Leading Indicators — Measuring Progress When the Outcome Is 15 Years Away
When a system fix takes 10–15 years to show results in the final outcome, decision-makers need earlier evidence that the intervention is working. This page introduces a six-step method for designing leading indicators — intermediate metrics that are causally connected to the long-term outcome and visible within two to three years. The method is grounded in Deming’s “Production viewed as a system,” Weiss’s Theory of Change, and Joiner’s levels of fix.
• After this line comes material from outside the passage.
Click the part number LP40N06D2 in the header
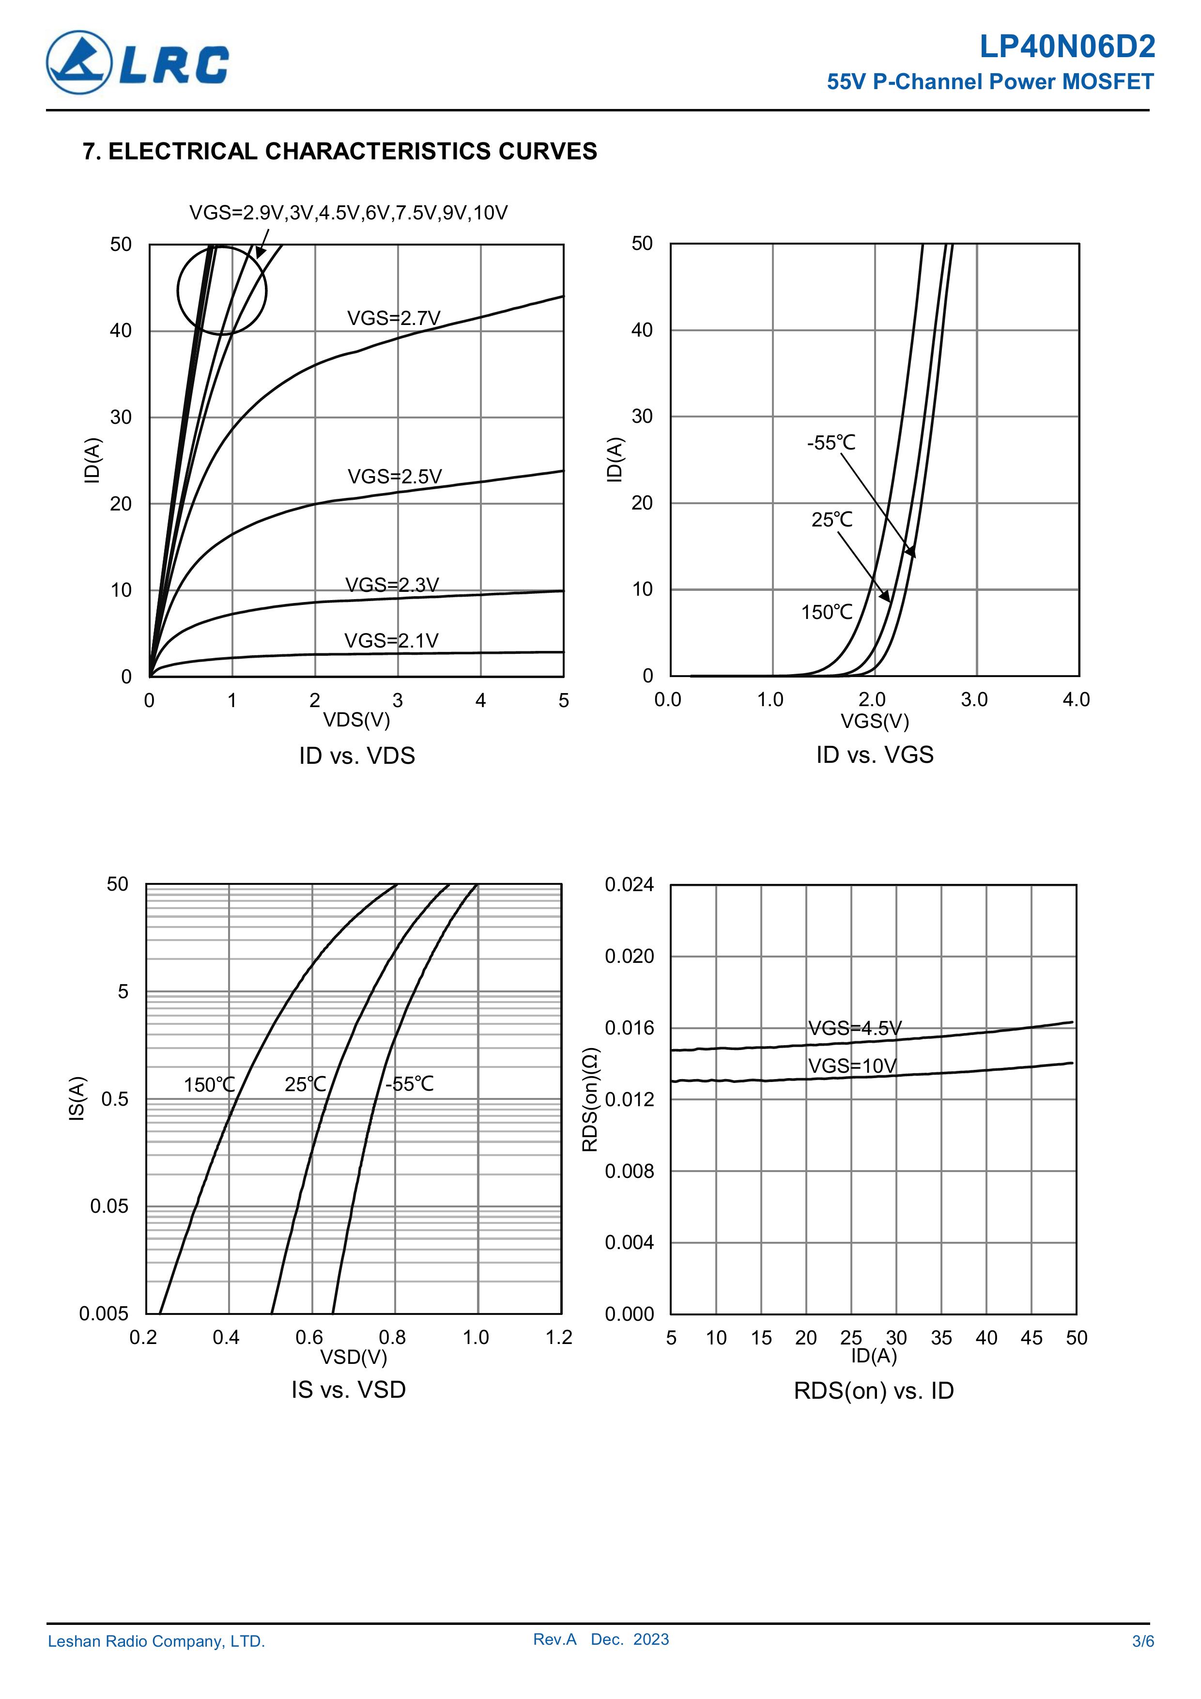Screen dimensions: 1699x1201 point(1066,47)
The central question: if the outcome is 15 years away, what honest evidence of progress can you measure in year two?
- Design leading indicators that are causally connected to the long-term outcome — not vanity metrics.
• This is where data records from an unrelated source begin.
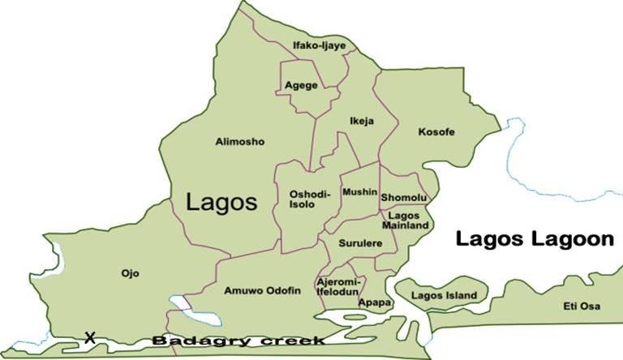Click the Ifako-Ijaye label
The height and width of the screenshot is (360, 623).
[x=320, y=46]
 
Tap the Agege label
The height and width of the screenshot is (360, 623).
[x=301, y=85]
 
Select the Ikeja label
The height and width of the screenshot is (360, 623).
[x=361, y=122]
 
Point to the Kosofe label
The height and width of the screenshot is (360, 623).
[x=436, y=131]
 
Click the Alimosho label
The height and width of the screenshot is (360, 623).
[x=239, y=142]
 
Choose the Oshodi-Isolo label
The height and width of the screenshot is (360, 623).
[x=307, y=199]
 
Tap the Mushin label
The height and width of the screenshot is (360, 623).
[x=359, y=192]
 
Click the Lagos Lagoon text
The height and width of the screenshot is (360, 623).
[x=533, y=239]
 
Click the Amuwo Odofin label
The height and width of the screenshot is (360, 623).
[x=261, y=289]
- Understand why the right metric shifts as a programme matures along its causal chain.
- Recognise a missing change point as a diagnostic finding, not just a disappointment.
- Apply the six-step causal chain method to any long-lead-time system — NHS, education, sport, policy.
SFA — Scottish Football Association (governing body of football in Scotland, based at Hampden Park, Glasgow)
SPFL — Scottish Professional Football League (the top four divisions of Scottish club football, from the Premiership to League Two)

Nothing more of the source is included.